8 de marzo de 2013 / 12:02 a.m.

El islamista Ali Laridi afirmó que mañana presentará el nuevo gabinete al presidente Monsef Marzuki, mientras el país norteafricano sigue sumido en una grave crisis política.

 

Túnez • El primer ministro tunecino, Ali Laridi, anunció hoy que ha alcanzado un acuerdo para la formación de un nuevo Gobierno que mañana por la mañana presentará al presidente del país, Monsef Marzuki.

"Hemos terminado después de unas largas negociaciones maratonianas, gracias a Dios, un acuerdo sobre el gobierno y los principales rasgos del programa" político, dijo Laridi en una rueda de prensa tras reunirse con Marzuki en el Palacio Presidencial de Cartago.

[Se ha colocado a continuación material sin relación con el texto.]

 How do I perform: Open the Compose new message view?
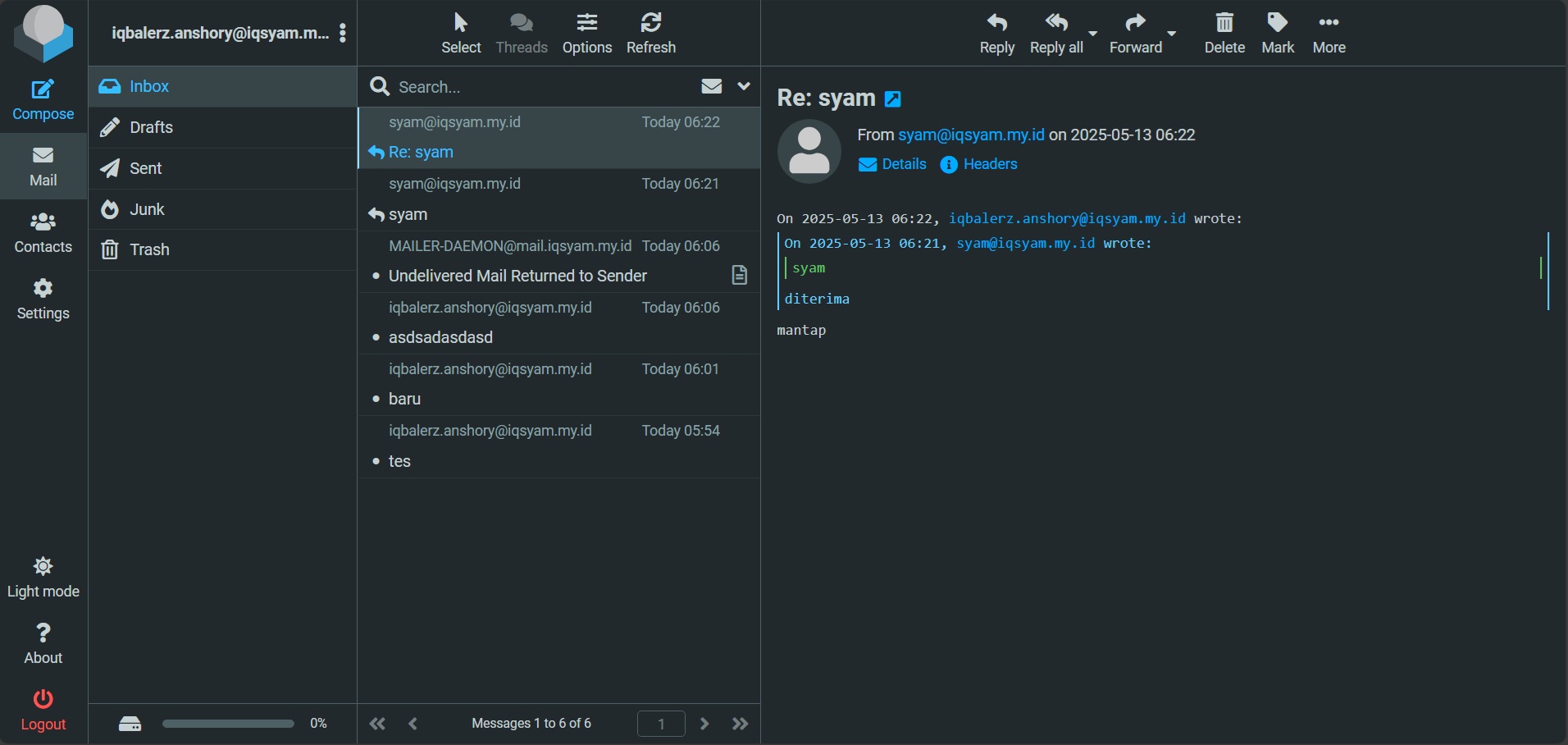[43, 100]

Laridi recibió el pasado 22 de febrero el encargo de formar un nuevo Ejecutivo, tras la dimisión del anterior jefe del Gabinete, Hamadi Yabali, ambos miembros del partido islamista gobernante, Al Nahda.

Mañana concluye el plazo legal para que Laridi entregue al presidente del país los nombres del nuevo equipo, así como el nuevo programa de Gobierno, que serán sometidos a la aprobación del Parlamento.

Sin embargo, Laridi afirmó que mañana por la mañana todavía deberá completar "los últimos detalles" de dicho programa. "Me reuní con el presidente, le informé de esto y le informé de que mañana por la mañana le presentaré el dossier completo con la formación del Gobierno y los puntos del programa", concluyó Laridi antes de expresar su deseo de que el nuevo Ejecutivo represente a todos los tunecinos.

Tras la retirada de las negociaciones en los últimas días de tres de los seis partidos implicados en la formación del nuevo equipo gubernamental, los tres socios del anterior Gobierno han sido los encargados de dar forma al nuevo equipo.

Al Nahda, que cuenta con 89 diputados de los 217 que componen el Parlamento; el Congreso Por la República (CPR), de Marzuki, y el Takatol, del presidente de la Asamblea Nacional Constituyente, Mustafa Ben Yafar, se aliaron tras la pasadas elecciones de octubre de 2011 para dirigir la transición.

Túnez está sumido en una crisis política que se agravó el pasado 6 de febrero tras el asesinato del activista político Chukri Bel Aid, lo que desembocó en la dimisión Hamadi Yabali, secretario general de Al Nahda.